◆ **Work to complete**
What you return must be the lines of the data that hold the word "item".

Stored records
++++

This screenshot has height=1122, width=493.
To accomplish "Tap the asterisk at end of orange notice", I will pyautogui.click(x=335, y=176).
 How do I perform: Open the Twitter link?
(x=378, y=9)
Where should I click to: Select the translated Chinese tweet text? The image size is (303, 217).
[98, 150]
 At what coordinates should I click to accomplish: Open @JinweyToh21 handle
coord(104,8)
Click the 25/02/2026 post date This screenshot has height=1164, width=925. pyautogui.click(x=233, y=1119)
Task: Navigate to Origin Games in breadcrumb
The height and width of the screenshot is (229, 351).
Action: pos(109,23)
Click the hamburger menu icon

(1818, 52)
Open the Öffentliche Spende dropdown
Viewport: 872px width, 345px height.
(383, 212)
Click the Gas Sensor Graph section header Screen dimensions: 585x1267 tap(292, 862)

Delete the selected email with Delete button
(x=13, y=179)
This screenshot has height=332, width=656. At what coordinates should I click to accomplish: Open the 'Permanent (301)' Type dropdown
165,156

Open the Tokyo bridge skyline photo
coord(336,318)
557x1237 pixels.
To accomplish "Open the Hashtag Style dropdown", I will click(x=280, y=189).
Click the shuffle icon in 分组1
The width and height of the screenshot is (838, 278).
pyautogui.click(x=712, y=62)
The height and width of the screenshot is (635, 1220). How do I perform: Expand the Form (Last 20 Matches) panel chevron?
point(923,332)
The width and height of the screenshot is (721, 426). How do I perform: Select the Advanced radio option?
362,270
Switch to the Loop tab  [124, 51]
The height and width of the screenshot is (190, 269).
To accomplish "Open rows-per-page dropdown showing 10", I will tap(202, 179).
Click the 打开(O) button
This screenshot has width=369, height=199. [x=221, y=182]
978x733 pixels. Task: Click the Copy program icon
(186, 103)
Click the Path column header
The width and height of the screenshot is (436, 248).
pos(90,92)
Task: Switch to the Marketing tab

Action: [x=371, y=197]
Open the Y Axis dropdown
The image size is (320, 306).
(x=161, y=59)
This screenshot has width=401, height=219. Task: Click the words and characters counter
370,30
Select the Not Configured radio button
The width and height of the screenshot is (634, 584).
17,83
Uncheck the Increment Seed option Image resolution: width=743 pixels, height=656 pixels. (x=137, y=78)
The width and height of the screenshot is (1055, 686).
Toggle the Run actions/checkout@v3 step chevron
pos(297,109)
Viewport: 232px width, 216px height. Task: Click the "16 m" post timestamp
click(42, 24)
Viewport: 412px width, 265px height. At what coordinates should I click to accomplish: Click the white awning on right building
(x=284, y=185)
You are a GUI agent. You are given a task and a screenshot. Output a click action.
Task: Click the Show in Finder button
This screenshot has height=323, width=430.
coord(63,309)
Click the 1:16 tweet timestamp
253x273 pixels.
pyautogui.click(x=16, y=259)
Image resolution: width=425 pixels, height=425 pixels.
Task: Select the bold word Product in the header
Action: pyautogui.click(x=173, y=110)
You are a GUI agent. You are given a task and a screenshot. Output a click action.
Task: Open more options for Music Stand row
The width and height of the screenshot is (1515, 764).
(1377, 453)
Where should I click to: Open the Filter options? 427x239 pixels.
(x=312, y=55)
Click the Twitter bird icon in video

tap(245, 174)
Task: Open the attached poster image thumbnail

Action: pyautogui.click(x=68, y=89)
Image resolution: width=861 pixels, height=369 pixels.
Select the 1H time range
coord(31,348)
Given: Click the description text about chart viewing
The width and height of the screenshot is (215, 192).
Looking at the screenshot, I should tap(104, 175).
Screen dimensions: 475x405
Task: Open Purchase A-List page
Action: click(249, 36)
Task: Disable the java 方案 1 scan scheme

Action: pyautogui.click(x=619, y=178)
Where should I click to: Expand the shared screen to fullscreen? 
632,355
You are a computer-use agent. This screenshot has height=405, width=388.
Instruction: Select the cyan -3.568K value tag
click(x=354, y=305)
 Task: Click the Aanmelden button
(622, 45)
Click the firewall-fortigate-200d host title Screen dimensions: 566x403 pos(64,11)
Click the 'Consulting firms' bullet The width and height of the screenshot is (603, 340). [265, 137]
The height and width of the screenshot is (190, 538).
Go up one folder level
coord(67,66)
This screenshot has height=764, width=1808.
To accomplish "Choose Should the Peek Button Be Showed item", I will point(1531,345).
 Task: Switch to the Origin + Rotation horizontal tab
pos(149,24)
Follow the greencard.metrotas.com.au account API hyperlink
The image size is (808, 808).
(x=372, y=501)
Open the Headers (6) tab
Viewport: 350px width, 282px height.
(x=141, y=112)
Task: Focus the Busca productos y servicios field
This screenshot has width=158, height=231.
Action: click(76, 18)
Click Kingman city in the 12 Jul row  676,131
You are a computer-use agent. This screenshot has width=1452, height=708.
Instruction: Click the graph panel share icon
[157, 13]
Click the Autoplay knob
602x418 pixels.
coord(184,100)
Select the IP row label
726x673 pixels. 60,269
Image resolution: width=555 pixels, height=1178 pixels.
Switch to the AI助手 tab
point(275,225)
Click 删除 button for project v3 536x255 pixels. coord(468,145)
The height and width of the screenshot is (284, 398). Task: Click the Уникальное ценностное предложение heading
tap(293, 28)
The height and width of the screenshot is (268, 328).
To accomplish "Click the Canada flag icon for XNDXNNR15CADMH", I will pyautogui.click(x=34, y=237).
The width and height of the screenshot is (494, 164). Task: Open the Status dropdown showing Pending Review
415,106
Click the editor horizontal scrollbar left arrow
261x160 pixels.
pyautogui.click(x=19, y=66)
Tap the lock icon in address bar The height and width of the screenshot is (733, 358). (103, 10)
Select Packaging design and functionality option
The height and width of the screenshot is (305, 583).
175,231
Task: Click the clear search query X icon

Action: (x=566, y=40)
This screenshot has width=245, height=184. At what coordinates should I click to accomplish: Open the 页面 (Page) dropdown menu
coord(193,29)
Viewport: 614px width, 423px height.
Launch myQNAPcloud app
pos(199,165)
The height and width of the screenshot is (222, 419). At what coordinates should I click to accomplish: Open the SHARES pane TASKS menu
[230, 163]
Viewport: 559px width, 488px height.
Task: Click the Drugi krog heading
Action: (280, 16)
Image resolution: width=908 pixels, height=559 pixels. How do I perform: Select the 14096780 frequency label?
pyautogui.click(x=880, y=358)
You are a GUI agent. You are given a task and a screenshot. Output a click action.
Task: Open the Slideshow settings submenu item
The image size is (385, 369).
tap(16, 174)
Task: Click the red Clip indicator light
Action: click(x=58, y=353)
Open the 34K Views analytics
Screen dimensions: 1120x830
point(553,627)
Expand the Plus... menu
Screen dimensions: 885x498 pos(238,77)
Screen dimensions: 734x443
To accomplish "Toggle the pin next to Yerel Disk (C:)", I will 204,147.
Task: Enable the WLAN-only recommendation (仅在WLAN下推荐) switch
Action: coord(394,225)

++++

◆ **Solution below**
To accomplish "Choose Should the Peek Button Be Showed item", I will point(1531,345).
Task: Open the Slideshow settings submenu item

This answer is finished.